In late December the Industry Super Australia and Australian Institute of Superannuation Trustees proposed a review of governance practices for Australian pension funds to draft a best-practice governance code for such funds. The deadline for comment was 1 February, but this is only the first round, asking interested parties which topics should be covered. Expect word of meetings to produce a draft of the code soon.

European Union

The European Commission recently issued a draft document on long-term and sustainable investment to solicit comments on guidance on reporting of nonfinancial information (ESG data) by companies.

The consultation seeks to gather information on how institutional investors, asset managers, and other service providers in the investment chain factor in sustainability (ESG) information and performance of companies or assets into investment decisions. The consultation will also gather information about possible obstacles to long-term, sustainable investment.

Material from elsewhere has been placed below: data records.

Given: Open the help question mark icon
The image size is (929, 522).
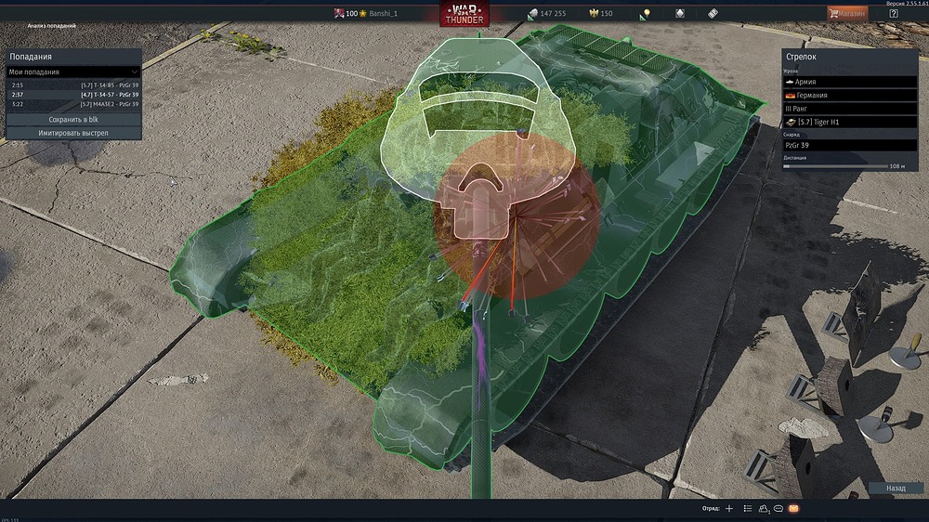Looking at the screenshot, I should click(x=894, y=14).
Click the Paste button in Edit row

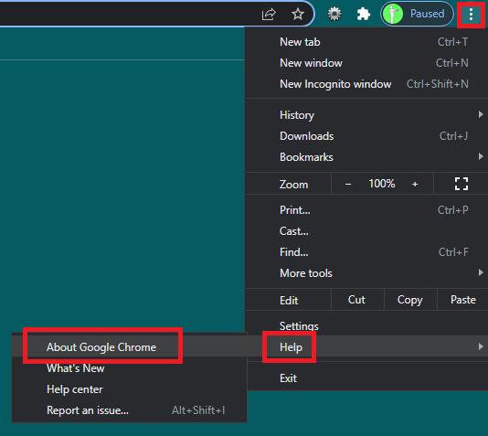pyautogui.click(x=462, y=300)
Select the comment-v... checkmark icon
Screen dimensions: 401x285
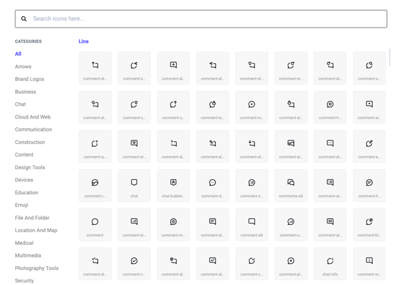(134, 264)
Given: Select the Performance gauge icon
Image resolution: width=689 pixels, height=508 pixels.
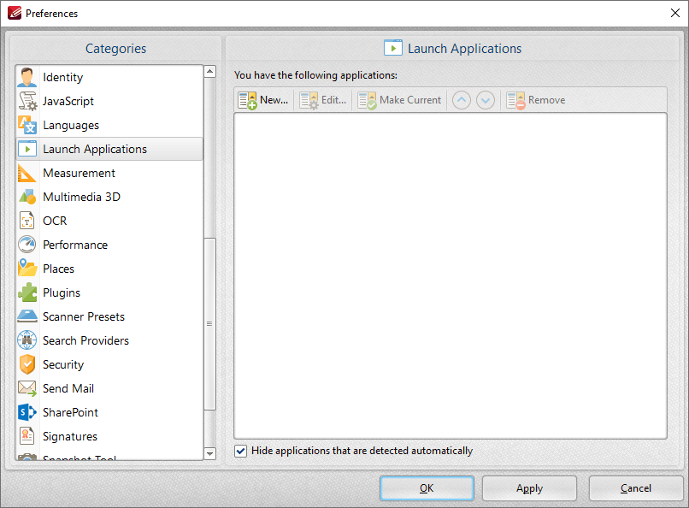Looking at the screenshot, I should click(x=26, y=245).
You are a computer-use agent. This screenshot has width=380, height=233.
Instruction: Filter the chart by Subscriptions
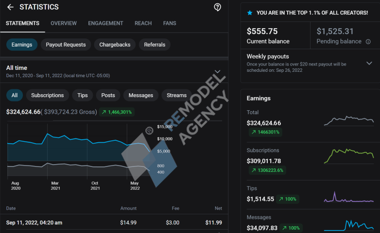(47, 95)
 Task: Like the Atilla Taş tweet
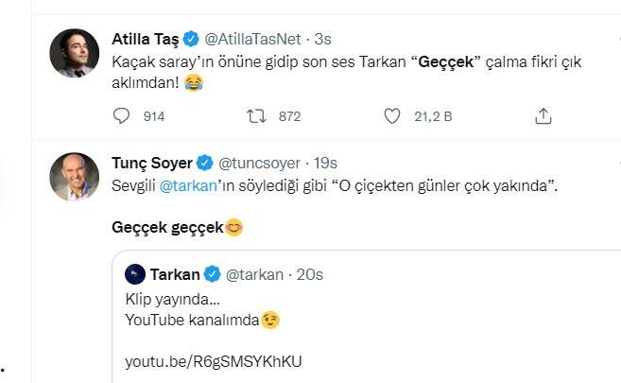[x=393, y=115]
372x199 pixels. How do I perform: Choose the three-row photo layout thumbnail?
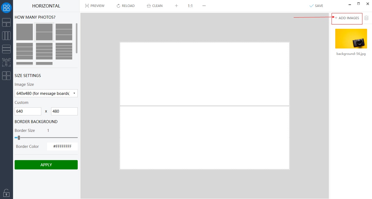click(64, 32)
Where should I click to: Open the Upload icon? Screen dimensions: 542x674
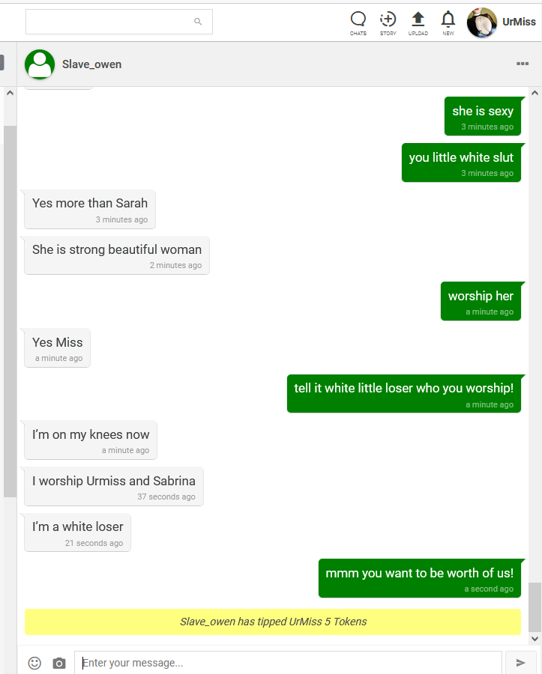click(418, 23)
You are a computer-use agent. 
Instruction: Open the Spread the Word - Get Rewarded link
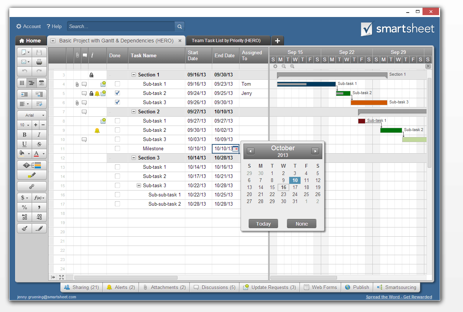[399, 297]
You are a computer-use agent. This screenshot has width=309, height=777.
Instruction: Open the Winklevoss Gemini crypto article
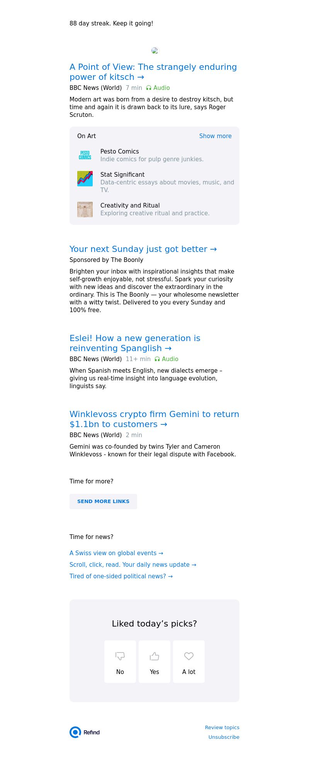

The results of the consultation will be used by the Commission to assess the state of play in this field. A feedback document outlining the overall results of the consultation will be made public.

CFA Institute is currently drafting its own response to this consultation. Comments are due by 25 March.


As discussed in our recent report, Environmental, Social, and Governance Issues in Investing: A Guide for Investment Professionals, more investors are seeking to better understand ESG issues and integrate ESG data into the investment process.

The current disclosure environment, however, can pose significant challenges for investors and issuers:

  • Asset Managers: How to identify the nonfinancial information among enhanced disclosures by firms that is material to the investment decision.
  • Asset Owners: Increasing demand from beneficiaries to consider ESG issues.
  • Issuers: How to focus disclosures that effectively address information needs of long-term investors and identify the trends in disclosure of nonfinancial information.

The University of Cambridge Judge Business School, with the support of BNY Mellon, is surveying asset managers and asset owners about the materiality and reporting of ESG information.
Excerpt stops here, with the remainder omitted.